Mikkel Friis-Holm hume ses fèves de cacao.

Les personnes âgées qui habitent avec le chocolatier apprécient-elles tout ce bon chocolat ? Nous sommes donc allés à la cafétéria de la maison de retraite où nous avons rencontré Thomas Michelsen. Cet ancien architecte naval de 71 ans nous confie que le brownie est « très bon même s'il y en a un peu trop ». Ella est d'accord : le brownie a une saveur très forte. Mais vu qu'il est fait avec du chocolat à 70 %, on peut comprendre. Ella nous a ensuite précisé qu'elle avait travaillé pendant des années pour Tom's, le plus grand transformateur de cacao du pays. Il se peut donc qu'elle ne soit pas des plus objectives.

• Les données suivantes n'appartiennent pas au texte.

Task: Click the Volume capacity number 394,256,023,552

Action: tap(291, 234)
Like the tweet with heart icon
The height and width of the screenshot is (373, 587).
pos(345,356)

Cela dit, il n'y a pas énormément de signes de la présence du chocolatier primé au Hvalsø Ældrecenter. Quand on arrive dans ce bâtiment de plain-pied, perdu dans de la verdure, c'est surtout l'odeur du chou qui arrive aux narines. Rien n'indique au visiteur le chemin de la chocolaterie. La cuisine se fait tellement discrète qu'il paraît que certains résidents ne savaient même pas qu'il y en avait une dans le bâtiment.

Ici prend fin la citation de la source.